Il tema della questione sottoposta alla Suprema Corte è il seguente: è configurabile la truffa?

Decisione

La Cassazione premette che va ulteriormente precisato che tanto avveniva senza alcuna alterazione della realtà, atteso che i titoli portati in esecuzione erano autentici e validi e venivano regolarmente notificati al debitore; così come gli venivano notificati l’atto di precetto, il successivo pignoramento, l’atto di intervento e l’ordinanza di assegnazione.

Tanto vale a far emergere che, nessun artificio è stato realizzato dall’indagato per indurre in errore il debitore.

L’indagato, invero, con la notificazione del titolo esecutivo, del precetto e del pignoramento e con l’atto di intervento ha palesato al debitore l’intenzione di attivare (e dipoi di avere iniziato) una procedura esecutiva per il soddisfacimento di un credito già soddisfatto, rispetto alla quale l’ADER – così resa edotta di ciò- avrebbe potuto (e dovuto) attivare gli strumenti apprestati dall’ordinamento per far valere l’estinzione dell’obbligazione, ossia, tra l’altro ed esemplificativamente, l’opposizione agli atti esecutivi o l’opposizione all’esecuzione.
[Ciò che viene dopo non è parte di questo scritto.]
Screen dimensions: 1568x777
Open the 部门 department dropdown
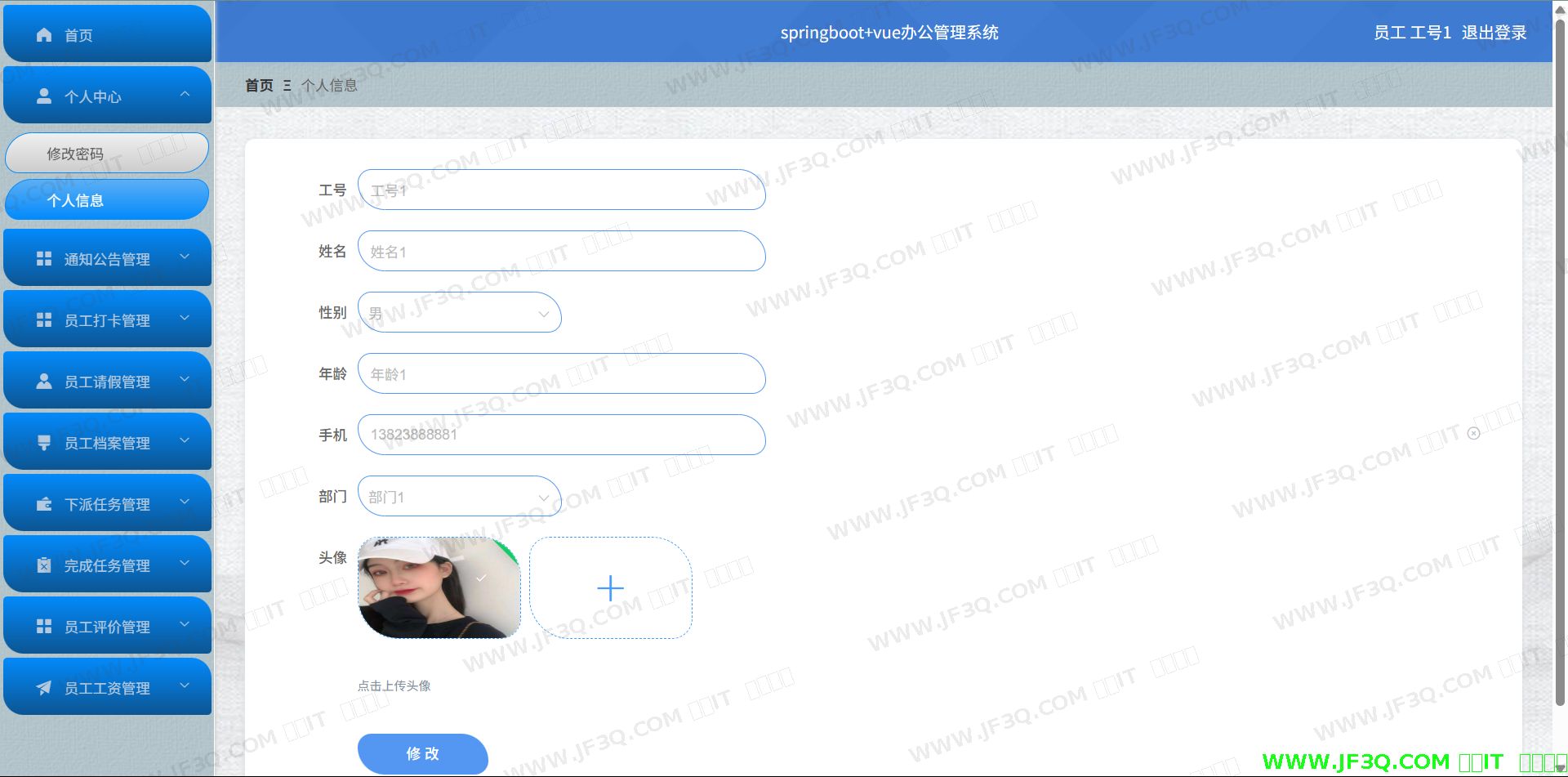pyautogui.click(x=459, y=497)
Strumenti che non sono stati attivati dall’ADER, neanche avverso l’ordinanza di assegnazione che, invero, non veniva impugnata, ma veniva eseguita, pur nella consapevolezza della non dovutezza dell’importo di cui quell’ordinanza ordinava il pagamento.

Tali notazioni fanno emergere la fondatezza delle doglianze del ricorrente, che ha correttamente eccepito che non vi sono stati artifici o raggiri intesi a incidere sul procedimento della formazione della volontà del debitore; che, conseguentemente, l’atto di disposizione patrimoniale (il pagamento) non è il risultato dell’induzione in errore, in quanto esso è stato un atto necessitato dall’ordine impartito dal giudice con l’ordinanza di assegnazione.
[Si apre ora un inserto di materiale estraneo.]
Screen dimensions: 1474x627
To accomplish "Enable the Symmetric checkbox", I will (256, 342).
L’unica condotta intesa ad alterare la realtà, in effetti, risulta realizzata soltanto verso il giudice, cui veniva sottaciuto che il credito attivato era già stato soddisfatto.

A fonte di quanto fin qui rilevato, va ribadito che «non integra il reato di truffa la condotta di chi, mediante l’induzione in errore del giudice in un processo civile o amministrativo, ottenga una decisione a sé favorevole, mancando l’elemento costitutivo dell’atto di disposizione patrimoniale, posto che il provvedimento adottato non è equiparabile a un libero atto di gestione di interessi altrui, ma costituisce esplicazione del potere giurisdizionale, di natura pubblicistica, né può assumere rilevanza la riserva contenuta nell’art. 374 cod. pen., che si riferisce ai casi in cui il fatto sia specificatamente preveduto dalla legge nei suoi elementi caratteristici», (Sez. 2, Sentenza n. 48541 del 21/10;2022, Rv. 284172 – 01; Sez. 2, Sentenza n. 35943 del 22/06/2022, Rv. 283546 – 01).

Diversamente da quanto sostenuto dal tribunale, quindi, il fatto così come ritenuto, ricade ancor con più forza nella disciplina dell’enunciato principio di diritto, ove si consideri che -come già evidenziato- nel caso delle procedure esecutive, il debitore è pienamente edotto dei contenuti del titolo esecutivo, che gli viene notificato, così come gli viene notificato il pignoramento e l’eventuale atto di intervento, tutti atti avverso i quali viene messo nelle condizioni di difendersi e opporsi, attivando gli strumenti riconosciuti dalla legge.

Da qui la mancanza di artifici e/o raggiri intesi a indurre in errore la persona offesa. L’unico raggiro, come visto è costituito dal sottacere al giudice che quei crediti per cui è stata iniziata la procedura esecutiva erano già stati soddisfatti.

Da ciò discende che anche in questo caso, l’atto di disposizione patrimoniale non è stato indotto da un errore provocato nella formazione della volontà della vittima, ma si risolve in un atto dovuto perché ordinato da un provvedimento giudiziale emesso in esito a una procedura in cui il debitore è rimasto inerte, così legittimando l’ordinanza di assegnazione.